Hacker Newsnew | past | comments | ask | show | jobs | submitlogin

Google's handling of these critical archives they were given is pretty abhorrent. The usenet archives should really be made public since there is no business value to them and they don't care about usenet.


When Google started, there was maybe an overall altruistic, visionary, principled culture among many pre-Web Internet-y people, and it looked like Google was of that same school of thought.

(This was at the same time that there was a gold rush of IPO plays, hiring anyone who could spell "HTML", and plopping them down in slick office space, Aerons for everyone, and lavish launch parties, with tons of oblivious posturing and self-congratulating. But Google stood out as looking technically smart, at least I believed the "Don't Be Evil", since that was the OG culture, and it seemed a savvy reference to behaviors in industry and awareness of the power that it was clear they would probably have.)

That might be why it wasn't surprising to hear of things like someone entrusting a bunch of old university backup tapes to Google's stewardship.

This has played out with mixed results, and I think Google could be doing much better for humanity and for techie culture.


Google didn’t kill Usenet; it was already pretty much dead. Web forums had all but taken their place (and where are their archives now? So much is lost).

If you look at the history, Google basically rescued the data from a collapsing Deja News, and made it available again. A nice gesture, which didn’t serve to benefit Google much in the long term.

If we want to preserve history then we can’t rely on for-profit companies. We need to instead fund non-profits whose specific charter is archival and preservation, like the Internet Archive.


> The usenet archives should really be made public

Given the nature of Usenet, they were if anyone wanted them.


Various people sent their old tape reels and other backups to Deja News, which compiled everything. But Deja News never made freely available the individual archives or the collection, nor did Google. The oldest stuff is locked away by Google because the only hard copy was destroyed when sent to Deja News. As time wore on most of the remaining fragments that at one point could have been recompiled independently also disappeared.

What Google is doing by refusing to publish the archive or even share it with parties like the Internet Archive is completely unjustifiable and anathema to everything they once stood for.


> What Google is doing by refusing to publish the archive or even share it with parties like the Internet Archive is completely unjustifiable and anathema to everything they once stood for.

Couldn't a copyright claim (or something under the GDPR or UK's DPA) be used to regain access to those though?

Just because something is published to a public forum doesn't mean you relinquish your rights.


Copyright is a legal mechanism for restricting others from making copies, not for demanding they make copies for you. Off hand I'm unaware of any general legal mechanism to accomplish that outside of a contract or promise.


That’s why I suggested the DPA which does allow for rightsholders to request copies of data pertinent to themselves - I’d argue that usenet postings would fall under that scope.

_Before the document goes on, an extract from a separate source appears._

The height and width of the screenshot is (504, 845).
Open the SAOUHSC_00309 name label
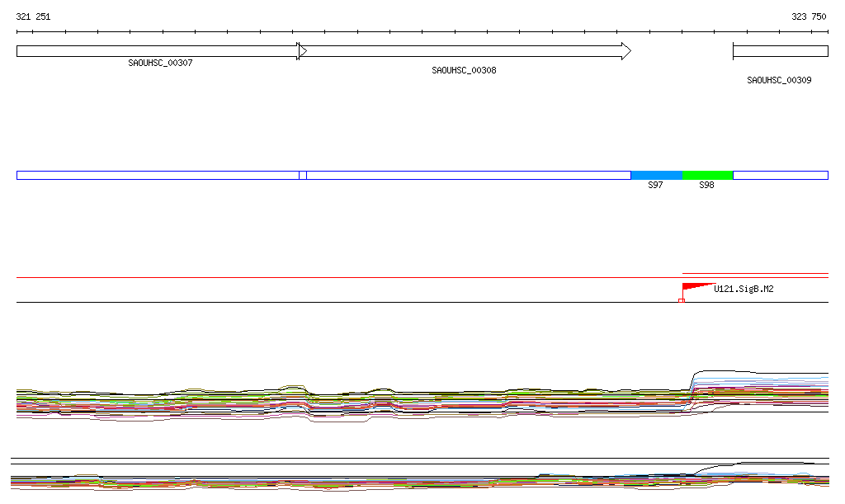click(x=779, y=81)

Doesn't that just create an incentive to destroy the archive before GDPR authorities can shake them down over it?


Perhaps - but it also creates an incentive for companies to destroy inappropriately-held and collected personal data they have no business possessing.

The DPA isn’t new - it was created in 1988 - and UK ISPs had Usenet/NNTP servers long after that.

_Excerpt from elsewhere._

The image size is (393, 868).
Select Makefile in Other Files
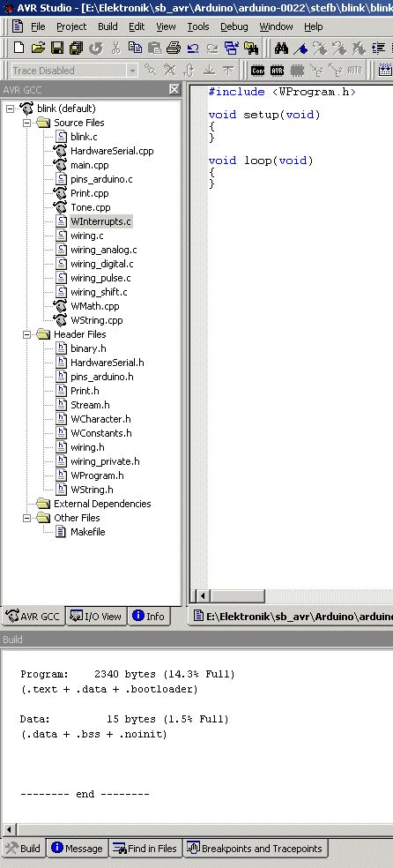tap(87, 532)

Google acquired probably the biggest searchable archive, Deja News. What we needed was some kind of self-sustaining org with a strict charter to preserve the archive no matter what.


Archive.org ?


Maybe, though making themselves a target of book publishers may have risked their other responsibilities.


They were until they were not.


> they don't care about usenet.

They cared enough about to kill it.


Controversial question: Why should we preserve code that no one uses anymore? Why should we not allow some information to be simply lost?

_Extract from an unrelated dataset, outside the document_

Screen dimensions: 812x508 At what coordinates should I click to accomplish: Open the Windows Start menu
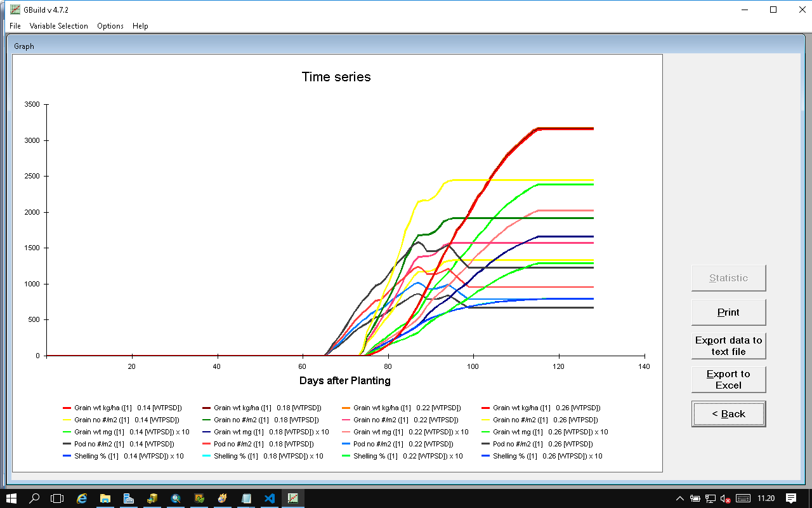[x=11, y=498]
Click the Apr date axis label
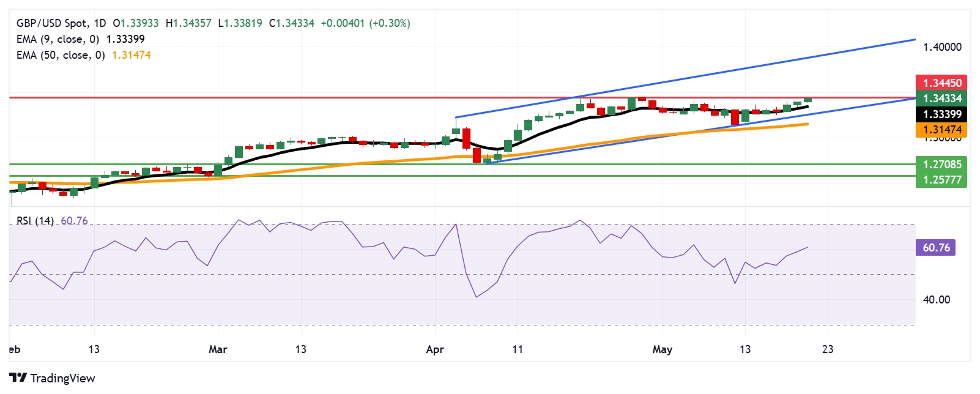Image resolution: width=980 pixels, height=394 pixels. tap(434, 349)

Because it's a cultural artifact, of its time. It's history. And some people would like to be able to read it, or do other things with it.

Personally I'd like to be able to link to my own posts from that time, for when people asked me what I used to do. But I can't find them any more.

These groups are mostly not code. They are conversations, design discussions, ideological discussions, jokes, that sort of thing.

Like what we have now in social media, except back then there was pretty much only Usenet, and it had a very different feel than the current social networks.

They are where things ideas like the smiley, and free and open source software, and utopian ideas of internet culture were developed. All the early internet memes. And of course all the knowledge people shared.

Conducted in public at the time and thought to be archived for the long term.


Wonder what people will think in a hundred years when they read that everyone believed the universe was made up almost entirely of invisible and intangible matter? It'll be some future generation's flat earth joke.


This past Sunday's New York Times noted that until the 1860's, almost all reputable scientists insisted that pandas were a myth.


As someone else pointed out, losing information is bad because we can't know what value it might have in the future, only what value it has to us today. A lot of things from the past that we are certain had no value to people at the time (such as literal garbage heaps) are of immense value to historians today in understanding the past and the context within which those "worthless" things existed.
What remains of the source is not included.